→ YOUR TASK
Where "agent" appears in a line of the entries below, that line should be copied.

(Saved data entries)
○ ○ ○ ○ ○ ○ ○

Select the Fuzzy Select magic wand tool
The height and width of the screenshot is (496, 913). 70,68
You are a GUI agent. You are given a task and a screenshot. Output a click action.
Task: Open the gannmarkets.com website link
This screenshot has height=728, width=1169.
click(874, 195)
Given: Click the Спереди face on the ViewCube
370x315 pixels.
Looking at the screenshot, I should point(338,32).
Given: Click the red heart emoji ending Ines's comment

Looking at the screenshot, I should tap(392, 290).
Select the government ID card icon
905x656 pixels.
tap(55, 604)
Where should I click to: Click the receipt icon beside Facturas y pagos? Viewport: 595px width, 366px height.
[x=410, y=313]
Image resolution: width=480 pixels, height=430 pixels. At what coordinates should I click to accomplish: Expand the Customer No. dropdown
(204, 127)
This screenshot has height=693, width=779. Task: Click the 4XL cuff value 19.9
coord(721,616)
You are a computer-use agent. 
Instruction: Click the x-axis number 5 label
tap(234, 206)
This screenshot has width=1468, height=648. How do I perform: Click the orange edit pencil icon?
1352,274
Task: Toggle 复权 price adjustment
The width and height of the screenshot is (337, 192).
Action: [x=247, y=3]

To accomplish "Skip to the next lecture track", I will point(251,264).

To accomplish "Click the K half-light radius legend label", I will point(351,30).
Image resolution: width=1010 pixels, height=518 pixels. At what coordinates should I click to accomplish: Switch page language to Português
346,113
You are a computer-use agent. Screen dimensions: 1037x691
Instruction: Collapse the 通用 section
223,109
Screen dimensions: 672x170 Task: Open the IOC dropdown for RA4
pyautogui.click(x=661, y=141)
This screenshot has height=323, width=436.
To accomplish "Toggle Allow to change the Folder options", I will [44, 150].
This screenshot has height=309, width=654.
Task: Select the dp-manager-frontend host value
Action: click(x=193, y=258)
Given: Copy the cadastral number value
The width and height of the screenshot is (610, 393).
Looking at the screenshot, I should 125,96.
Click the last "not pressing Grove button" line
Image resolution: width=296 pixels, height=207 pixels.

○ ○ ○ ○ ○ ○ ○

→ EXPECTED ANSWER
You are a GUI agent. You are given a task and a screenshot. Output a click action.
You are a computer-use agent. 
You are a computer-use agent. Screen dimensions: 1037x691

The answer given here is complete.